Se fossi il protagonista di un romanzo, interpreterei l’Archeologo delle Anime – quello che scava nelle profondità umane per portare alla luce verità sepolte dal pudore convenzionale. Sarei il personaggio che vede oltre le maschere sociali, che ha sviluppato la capacità di leggere i silenzi e tradurre l’invisibile in immagini. Il mio ruolo sarebbe quello del Cercatore: non di tesori materiali, ma di quei frammenti di autenticità che le persone nascondono anche a se stesse. Armato di macchina fotografica invece che di piccone, scaverei negli sguardi, nelle pause, in quei micro-gesti che rivelano chi siamo davvero quando crediamo che nessuno ci veda. Sarei il personaggio scomodo che fa domande attraverso l’arte, che costringe chi incontra – e se stesso – a confrontarsi con la propria verità più nuda. Un viaggiatore dell’interiorità che usa il bianco e nero come mappa per orientarsi nei territori dell’anima. La mia missione narrativa sarebbe dimostrare che in un mondo di apparenze, l’unica rivoluzione possibile è quella della sincerità. Ogni ritratto diventerebbe un capitolo di questo manifesto silenzioso, ogni modella una testimone di quella bellezza autentica che resiste alle convenzioni.

Chiudiamo con una battuta di Groucho Marx che a me piace molto: Preferisco leggere o vedere un film piuttosto che vivere. Nella vita non c’è una trama. Cosa ne  pensi? 

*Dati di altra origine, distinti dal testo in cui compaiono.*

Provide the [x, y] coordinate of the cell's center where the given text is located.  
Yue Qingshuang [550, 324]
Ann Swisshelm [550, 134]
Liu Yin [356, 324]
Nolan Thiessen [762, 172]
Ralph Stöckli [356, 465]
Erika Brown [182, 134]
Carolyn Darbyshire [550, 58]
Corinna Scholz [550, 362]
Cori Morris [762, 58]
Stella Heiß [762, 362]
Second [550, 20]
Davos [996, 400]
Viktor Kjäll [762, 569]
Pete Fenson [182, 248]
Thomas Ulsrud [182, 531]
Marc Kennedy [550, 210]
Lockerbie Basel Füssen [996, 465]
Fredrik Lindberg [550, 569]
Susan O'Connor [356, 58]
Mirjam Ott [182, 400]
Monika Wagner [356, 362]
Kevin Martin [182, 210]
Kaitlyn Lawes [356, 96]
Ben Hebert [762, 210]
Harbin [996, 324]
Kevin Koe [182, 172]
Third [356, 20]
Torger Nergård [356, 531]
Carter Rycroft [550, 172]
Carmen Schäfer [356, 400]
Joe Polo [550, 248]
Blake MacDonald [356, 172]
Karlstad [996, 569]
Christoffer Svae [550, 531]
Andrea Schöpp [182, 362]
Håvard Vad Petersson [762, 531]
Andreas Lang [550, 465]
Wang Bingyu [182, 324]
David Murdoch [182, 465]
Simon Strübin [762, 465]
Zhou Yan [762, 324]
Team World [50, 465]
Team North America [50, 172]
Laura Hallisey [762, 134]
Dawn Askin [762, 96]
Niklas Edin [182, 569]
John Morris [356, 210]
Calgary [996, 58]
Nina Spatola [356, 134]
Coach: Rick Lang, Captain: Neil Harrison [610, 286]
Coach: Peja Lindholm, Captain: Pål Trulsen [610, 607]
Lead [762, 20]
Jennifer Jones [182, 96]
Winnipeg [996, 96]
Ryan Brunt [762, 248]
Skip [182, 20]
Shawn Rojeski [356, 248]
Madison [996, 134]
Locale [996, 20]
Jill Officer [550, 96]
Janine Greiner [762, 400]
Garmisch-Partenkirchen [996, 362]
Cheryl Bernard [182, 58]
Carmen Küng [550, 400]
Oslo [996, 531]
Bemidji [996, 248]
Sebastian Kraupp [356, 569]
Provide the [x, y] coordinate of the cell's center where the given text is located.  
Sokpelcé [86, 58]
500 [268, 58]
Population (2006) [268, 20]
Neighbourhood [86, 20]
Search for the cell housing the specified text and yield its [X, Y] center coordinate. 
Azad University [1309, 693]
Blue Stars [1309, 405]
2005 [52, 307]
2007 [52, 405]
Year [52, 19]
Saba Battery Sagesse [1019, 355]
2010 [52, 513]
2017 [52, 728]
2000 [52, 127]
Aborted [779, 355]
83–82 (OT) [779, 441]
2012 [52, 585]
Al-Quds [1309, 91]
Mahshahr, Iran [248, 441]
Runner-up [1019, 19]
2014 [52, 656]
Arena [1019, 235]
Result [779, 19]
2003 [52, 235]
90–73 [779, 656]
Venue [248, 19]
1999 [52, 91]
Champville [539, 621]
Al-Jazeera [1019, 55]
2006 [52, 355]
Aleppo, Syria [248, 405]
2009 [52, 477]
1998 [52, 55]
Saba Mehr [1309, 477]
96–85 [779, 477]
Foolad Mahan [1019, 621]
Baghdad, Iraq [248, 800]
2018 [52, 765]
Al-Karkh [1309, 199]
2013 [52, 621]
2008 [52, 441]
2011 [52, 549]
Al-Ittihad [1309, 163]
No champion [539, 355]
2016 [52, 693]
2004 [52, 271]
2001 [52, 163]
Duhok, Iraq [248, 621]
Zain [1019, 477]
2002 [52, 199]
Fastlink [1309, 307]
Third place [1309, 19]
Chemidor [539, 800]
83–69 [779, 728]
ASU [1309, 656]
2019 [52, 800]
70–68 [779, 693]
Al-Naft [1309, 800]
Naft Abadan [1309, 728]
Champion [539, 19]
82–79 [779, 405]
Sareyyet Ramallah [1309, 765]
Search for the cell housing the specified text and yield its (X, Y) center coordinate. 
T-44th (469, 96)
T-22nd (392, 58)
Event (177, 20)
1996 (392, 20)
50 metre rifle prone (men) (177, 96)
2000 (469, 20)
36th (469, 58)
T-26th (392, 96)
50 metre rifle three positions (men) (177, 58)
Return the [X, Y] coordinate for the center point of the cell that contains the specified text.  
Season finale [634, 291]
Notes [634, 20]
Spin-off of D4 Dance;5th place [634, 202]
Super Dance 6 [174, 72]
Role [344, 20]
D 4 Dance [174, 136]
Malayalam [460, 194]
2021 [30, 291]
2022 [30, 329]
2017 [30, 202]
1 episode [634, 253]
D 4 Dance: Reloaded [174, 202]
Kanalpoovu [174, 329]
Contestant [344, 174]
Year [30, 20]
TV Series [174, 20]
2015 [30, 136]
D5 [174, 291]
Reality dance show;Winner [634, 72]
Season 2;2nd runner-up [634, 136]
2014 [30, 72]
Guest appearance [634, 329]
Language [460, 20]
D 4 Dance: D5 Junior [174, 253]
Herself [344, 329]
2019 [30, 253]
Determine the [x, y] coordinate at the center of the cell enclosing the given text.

Comprendo perfettamente Groucho, ma io scelgo di vivere proprio per trovare quelle trame nascoste che lui non riusciva a vedere. La vita non ha una sceneggiatura preconfezionata, è vero, ma questo non significa che manchi di poesia – semplicemente siamo noi a doverla scovare, frame dopo frame.La mia macchina fotografica è diventata il mio modo di dare senso al caos quotidiano, di trasformare momenti apparentemente casuali in capitoli di un racconto universale. Quando inquadro una modella, sto effettivamente dirigendo un film di un solo fotogramma, condensando in quella frazione di secondo un’intera esistenza emotiva. È questo il paradosso che Groucho non coglieva: la vita ha troppe trame, non troppo poche. Ogni sguardo che catturo racconta una storia intera, ogni espressione contiene drammi, speranze, segreti che potrebbero riempire romanzi. I sogni non sono fuga dalla realtà, ma strumenti per decifrare quella realtà che spesso ci sfugge. Fotografare è davvero come scrivere un libro, ma con una differenza fondamentale: il libro lo scriviamo insieme, io e la modella, nel momento stesso in cui viviamo quell’incontro. La trama emerge dall’autenticità del presente, non dalla fantasia del possibile. Preferisco questa realtà a qualsiasi finzione.